Job item:
Repeat the data verbatim, from the line containing "At what (x,y)" through the line containing "What are the", inclusive. Omit the pictures from your answer.

Data shown:
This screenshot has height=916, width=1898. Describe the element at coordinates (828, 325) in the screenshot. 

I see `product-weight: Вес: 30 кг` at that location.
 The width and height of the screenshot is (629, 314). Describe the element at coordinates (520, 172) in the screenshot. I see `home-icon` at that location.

--

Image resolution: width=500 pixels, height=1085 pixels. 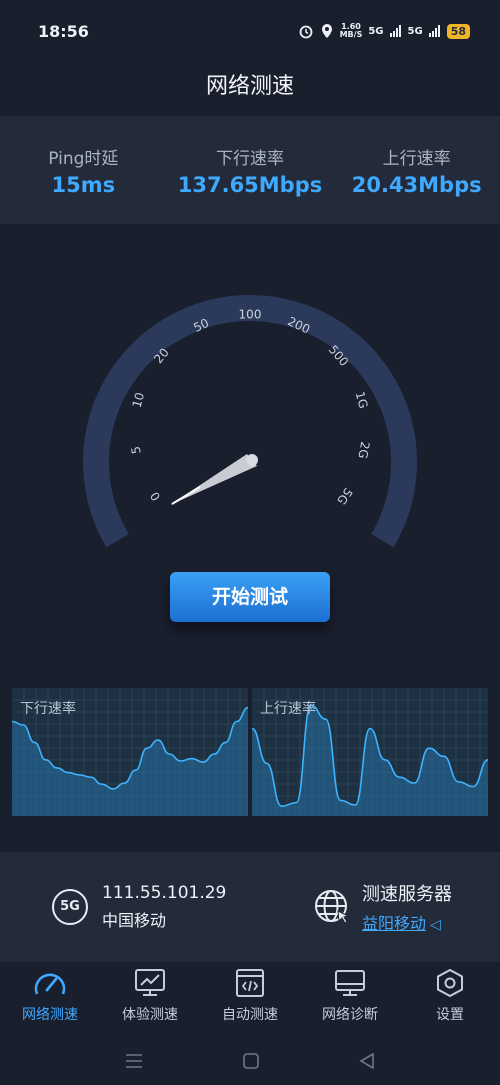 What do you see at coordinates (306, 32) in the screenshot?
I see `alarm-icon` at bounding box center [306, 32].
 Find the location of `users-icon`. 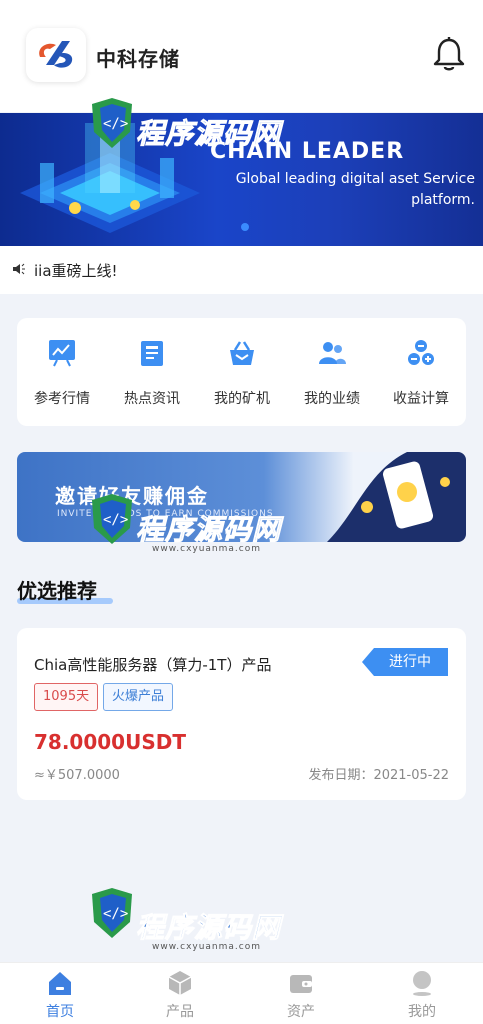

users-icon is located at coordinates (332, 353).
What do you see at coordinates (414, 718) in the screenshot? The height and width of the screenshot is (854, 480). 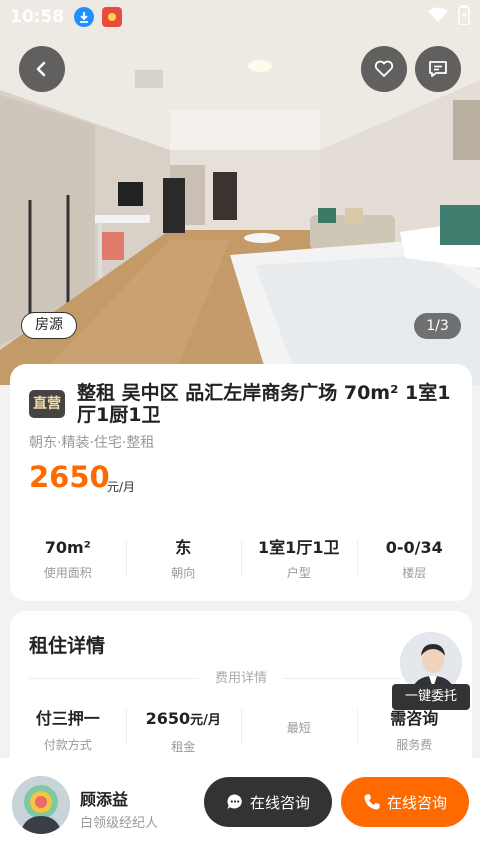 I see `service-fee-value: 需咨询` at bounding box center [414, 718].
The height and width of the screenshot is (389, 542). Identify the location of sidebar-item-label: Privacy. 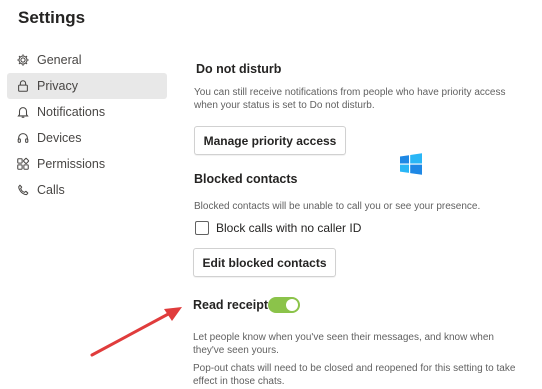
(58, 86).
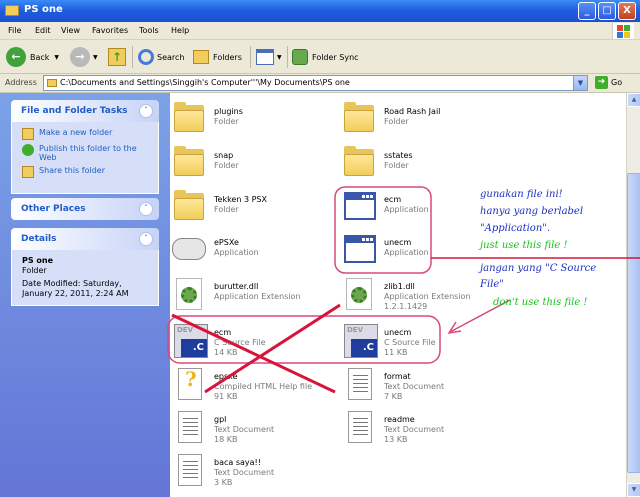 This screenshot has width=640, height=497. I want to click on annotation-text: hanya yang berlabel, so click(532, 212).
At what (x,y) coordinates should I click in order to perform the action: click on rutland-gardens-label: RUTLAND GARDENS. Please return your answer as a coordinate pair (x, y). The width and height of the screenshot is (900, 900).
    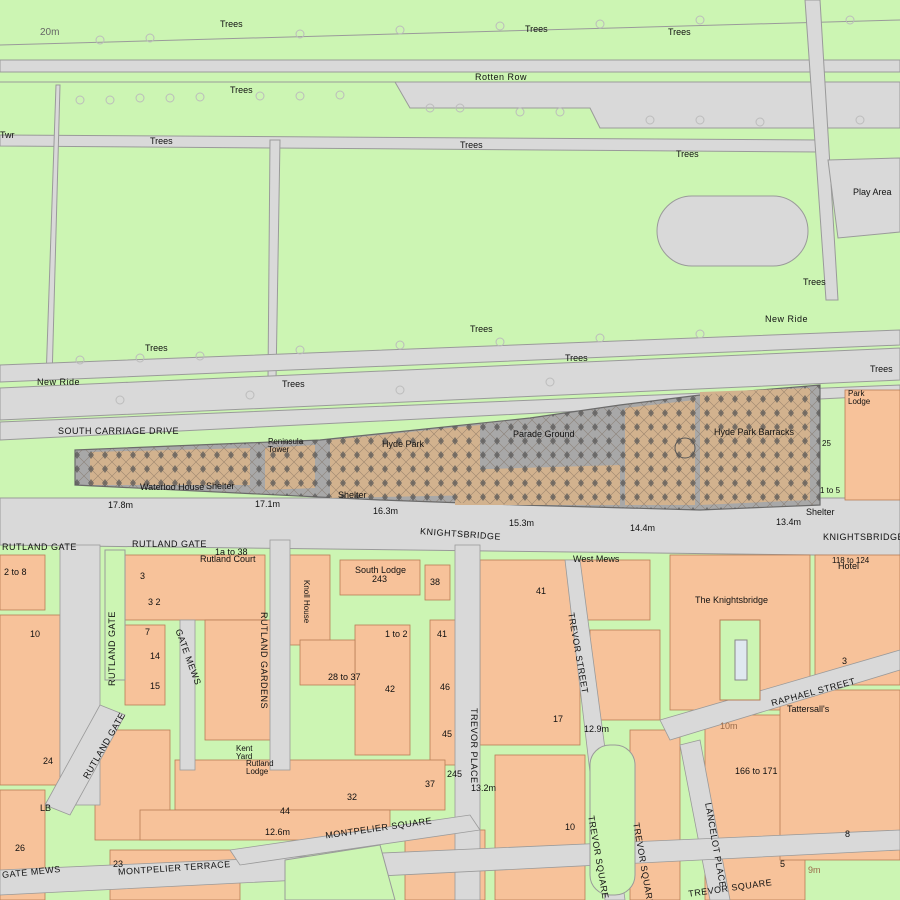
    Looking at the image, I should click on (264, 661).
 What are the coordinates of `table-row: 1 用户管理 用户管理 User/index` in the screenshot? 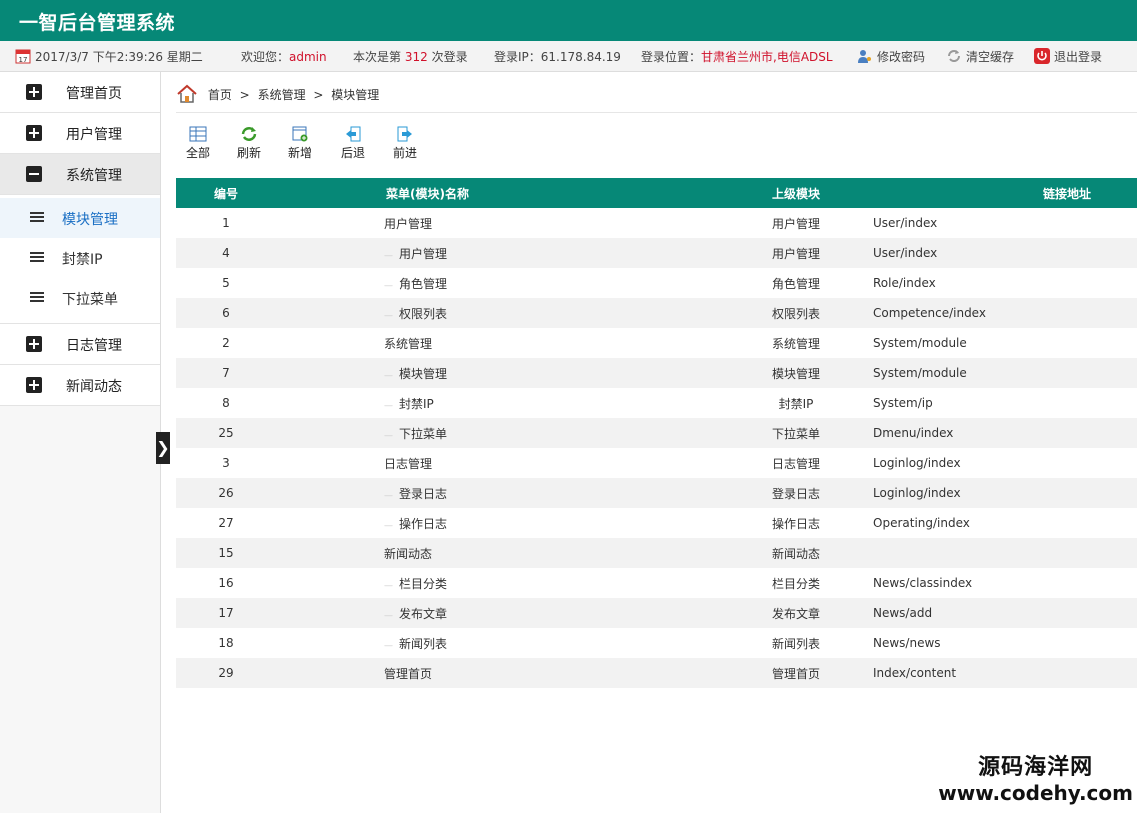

==

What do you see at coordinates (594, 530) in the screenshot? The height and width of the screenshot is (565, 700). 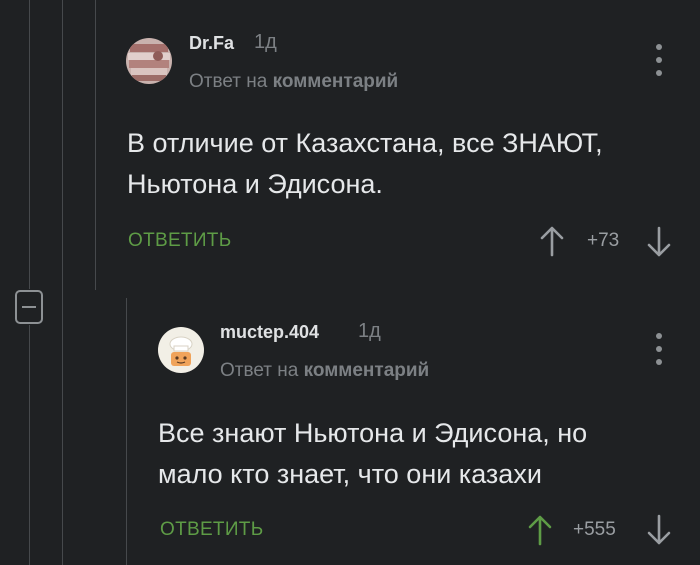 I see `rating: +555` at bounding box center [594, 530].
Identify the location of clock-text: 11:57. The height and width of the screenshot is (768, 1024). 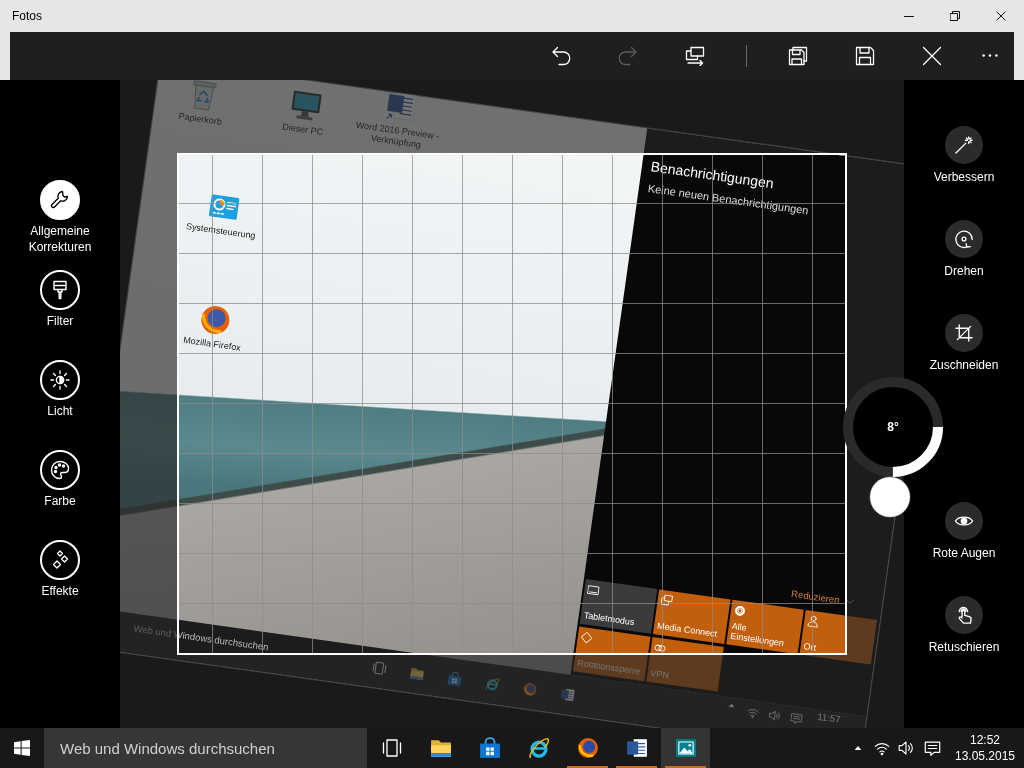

Expected answer:
At what (x,y) coordinates should I click in order to perform the action: click on rutland-gardens-label: RUTLAND GARDENS. Please return your answer as a coordinate pair (x, y). The width and height of the screenshot is (900, 900).
    Looking at the image, I should click on (264, 661).
 What are the coordinates of `table-row: 1 用户管理 用户管理 User/index` in the screenshot? 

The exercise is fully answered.